* _Exercise aim_: Here is the listing. Report each line in it that contains the string "computer".

#### Input material

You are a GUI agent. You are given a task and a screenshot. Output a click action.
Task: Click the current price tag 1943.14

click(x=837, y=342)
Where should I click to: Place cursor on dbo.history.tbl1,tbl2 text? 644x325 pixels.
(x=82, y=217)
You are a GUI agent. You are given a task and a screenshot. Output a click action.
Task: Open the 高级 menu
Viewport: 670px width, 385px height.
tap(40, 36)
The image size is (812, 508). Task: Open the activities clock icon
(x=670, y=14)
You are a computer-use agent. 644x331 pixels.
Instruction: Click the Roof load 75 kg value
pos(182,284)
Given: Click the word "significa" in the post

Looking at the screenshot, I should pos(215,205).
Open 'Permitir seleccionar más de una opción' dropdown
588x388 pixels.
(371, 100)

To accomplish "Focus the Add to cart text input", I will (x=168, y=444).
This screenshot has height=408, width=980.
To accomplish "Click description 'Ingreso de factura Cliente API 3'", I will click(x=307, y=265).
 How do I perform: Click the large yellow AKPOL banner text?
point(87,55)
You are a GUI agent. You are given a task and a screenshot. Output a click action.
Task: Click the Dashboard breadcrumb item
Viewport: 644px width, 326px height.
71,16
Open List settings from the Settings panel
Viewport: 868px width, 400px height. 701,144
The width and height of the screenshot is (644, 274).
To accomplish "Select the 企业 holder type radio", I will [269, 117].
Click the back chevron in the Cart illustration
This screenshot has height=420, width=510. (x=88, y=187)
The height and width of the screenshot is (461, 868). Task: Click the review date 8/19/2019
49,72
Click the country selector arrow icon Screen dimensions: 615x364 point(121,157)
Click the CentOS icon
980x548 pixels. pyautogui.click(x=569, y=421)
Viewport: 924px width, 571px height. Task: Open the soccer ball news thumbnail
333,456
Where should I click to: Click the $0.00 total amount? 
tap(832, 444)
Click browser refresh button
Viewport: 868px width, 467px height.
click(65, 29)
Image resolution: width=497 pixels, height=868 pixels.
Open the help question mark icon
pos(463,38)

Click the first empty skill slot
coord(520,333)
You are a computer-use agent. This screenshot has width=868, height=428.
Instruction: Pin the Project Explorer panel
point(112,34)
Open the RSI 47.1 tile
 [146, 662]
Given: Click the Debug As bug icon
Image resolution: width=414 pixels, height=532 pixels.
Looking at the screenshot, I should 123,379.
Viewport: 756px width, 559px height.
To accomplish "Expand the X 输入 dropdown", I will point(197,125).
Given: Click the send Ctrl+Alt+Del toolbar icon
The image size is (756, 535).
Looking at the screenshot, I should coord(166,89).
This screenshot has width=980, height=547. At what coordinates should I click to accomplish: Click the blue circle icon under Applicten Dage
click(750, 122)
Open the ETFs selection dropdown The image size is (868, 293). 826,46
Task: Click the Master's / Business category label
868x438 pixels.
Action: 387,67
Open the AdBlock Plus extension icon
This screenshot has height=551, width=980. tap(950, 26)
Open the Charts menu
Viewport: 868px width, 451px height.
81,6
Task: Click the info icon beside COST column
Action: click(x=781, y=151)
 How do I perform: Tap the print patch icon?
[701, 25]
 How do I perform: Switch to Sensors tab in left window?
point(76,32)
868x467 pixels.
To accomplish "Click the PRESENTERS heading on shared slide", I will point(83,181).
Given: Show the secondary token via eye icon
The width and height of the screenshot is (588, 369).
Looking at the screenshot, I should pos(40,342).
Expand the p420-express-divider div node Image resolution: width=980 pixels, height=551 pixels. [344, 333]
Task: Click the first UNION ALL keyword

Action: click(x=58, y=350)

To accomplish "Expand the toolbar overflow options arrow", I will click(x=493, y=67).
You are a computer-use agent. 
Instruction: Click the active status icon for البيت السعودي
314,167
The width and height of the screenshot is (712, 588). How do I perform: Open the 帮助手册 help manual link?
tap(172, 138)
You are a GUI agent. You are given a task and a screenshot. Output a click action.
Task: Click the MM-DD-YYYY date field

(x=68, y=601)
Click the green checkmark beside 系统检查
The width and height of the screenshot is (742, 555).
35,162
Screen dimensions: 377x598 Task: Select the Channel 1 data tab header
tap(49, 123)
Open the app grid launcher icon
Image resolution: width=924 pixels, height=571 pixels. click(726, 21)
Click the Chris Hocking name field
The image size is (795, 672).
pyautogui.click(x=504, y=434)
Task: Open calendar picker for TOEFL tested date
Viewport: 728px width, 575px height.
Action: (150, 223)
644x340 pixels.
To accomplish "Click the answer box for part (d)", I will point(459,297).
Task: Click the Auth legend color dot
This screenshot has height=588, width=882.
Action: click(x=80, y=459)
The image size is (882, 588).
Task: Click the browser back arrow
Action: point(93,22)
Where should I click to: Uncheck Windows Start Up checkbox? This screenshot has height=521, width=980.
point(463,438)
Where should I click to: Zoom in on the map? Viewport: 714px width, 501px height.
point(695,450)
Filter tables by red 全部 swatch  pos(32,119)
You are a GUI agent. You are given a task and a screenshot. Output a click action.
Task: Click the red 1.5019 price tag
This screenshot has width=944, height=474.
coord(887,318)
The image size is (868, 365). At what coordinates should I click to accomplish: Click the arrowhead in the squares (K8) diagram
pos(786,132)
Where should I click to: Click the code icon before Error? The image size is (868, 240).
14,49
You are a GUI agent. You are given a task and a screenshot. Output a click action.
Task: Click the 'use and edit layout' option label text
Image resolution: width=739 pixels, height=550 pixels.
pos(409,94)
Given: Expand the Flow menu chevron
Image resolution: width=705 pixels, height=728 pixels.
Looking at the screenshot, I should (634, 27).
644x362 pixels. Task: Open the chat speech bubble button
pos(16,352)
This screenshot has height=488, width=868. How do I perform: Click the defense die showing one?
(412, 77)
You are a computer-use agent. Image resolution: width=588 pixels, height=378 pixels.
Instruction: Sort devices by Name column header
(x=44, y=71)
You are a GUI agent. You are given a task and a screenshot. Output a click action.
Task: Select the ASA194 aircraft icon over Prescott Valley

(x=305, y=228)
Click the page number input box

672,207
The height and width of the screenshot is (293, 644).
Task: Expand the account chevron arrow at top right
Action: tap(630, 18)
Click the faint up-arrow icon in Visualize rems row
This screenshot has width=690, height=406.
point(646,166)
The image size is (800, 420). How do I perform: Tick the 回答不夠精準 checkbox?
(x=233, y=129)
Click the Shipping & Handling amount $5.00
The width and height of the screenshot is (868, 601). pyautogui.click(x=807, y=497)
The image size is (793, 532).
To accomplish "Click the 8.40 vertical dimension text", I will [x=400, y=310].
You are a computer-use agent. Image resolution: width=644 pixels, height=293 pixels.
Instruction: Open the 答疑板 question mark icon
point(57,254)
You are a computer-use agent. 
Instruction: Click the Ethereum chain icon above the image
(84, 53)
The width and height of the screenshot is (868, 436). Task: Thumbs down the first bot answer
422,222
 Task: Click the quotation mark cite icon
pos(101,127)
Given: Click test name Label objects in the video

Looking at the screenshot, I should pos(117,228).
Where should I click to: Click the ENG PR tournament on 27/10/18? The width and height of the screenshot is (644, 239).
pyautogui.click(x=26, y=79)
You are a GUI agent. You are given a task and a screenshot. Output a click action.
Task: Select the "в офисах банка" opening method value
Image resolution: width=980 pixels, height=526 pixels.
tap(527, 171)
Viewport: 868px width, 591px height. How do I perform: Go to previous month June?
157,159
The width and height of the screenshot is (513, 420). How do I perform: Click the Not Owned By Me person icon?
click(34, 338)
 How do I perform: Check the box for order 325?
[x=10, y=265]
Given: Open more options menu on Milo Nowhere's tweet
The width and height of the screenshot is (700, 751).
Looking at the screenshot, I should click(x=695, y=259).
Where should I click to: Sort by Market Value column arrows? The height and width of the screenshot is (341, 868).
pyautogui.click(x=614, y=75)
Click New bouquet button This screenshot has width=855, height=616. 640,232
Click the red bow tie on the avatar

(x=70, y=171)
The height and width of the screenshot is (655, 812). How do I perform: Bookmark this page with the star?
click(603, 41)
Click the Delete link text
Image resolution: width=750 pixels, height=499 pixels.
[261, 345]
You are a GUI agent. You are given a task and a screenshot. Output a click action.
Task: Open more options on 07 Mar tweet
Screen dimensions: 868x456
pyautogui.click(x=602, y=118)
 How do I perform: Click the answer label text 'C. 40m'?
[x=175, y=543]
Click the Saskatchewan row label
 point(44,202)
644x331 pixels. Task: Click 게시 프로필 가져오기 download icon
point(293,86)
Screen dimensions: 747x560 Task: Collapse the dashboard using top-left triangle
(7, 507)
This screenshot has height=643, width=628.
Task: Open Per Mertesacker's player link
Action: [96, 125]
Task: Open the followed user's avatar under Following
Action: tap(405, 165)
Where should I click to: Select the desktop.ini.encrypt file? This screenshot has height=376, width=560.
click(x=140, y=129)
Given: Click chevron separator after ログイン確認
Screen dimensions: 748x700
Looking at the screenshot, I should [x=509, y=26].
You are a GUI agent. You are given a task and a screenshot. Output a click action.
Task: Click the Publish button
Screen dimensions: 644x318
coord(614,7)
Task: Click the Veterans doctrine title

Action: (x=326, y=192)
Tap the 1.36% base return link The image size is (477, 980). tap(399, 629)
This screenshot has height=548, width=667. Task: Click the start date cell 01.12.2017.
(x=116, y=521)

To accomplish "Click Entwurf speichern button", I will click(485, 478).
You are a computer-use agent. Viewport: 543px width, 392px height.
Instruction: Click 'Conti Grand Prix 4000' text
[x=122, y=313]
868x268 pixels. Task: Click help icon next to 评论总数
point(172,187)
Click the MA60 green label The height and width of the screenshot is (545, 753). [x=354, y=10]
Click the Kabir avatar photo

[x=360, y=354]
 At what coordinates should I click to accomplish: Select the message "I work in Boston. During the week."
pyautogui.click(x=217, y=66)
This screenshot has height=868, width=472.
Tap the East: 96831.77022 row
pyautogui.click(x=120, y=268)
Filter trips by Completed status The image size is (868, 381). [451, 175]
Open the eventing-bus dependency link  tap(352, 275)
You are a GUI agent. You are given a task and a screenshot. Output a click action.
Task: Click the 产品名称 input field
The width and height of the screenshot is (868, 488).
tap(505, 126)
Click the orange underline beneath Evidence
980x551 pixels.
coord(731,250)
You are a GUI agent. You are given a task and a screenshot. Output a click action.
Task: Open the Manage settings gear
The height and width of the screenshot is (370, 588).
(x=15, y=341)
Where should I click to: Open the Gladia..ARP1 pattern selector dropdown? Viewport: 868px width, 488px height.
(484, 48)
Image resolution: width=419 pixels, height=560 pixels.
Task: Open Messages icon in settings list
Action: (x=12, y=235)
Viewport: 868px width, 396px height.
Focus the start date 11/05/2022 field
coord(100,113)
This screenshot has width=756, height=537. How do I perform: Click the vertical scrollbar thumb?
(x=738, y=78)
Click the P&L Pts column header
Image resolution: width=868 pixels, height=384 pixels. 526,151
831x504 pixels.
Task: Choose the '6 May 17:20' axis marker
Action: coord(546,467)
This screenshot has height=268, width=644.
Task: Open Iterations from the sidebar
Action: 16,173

########

* _Output_:
You are a computer-use agent. 644x331 pixels.
You are a computer-use agent. This screenshot has width=868, height=428.
You are a computer-use agent. 
You are a computer-use agent. Image resolution: width=588 pixels, height=378 pixels.
You are a computer-use agent. Image resolution: width=644 pixels, height=293 pixels.
You are a computer-use agent. 
You are a computer-use agent. Viewport: 543px width, 392px height.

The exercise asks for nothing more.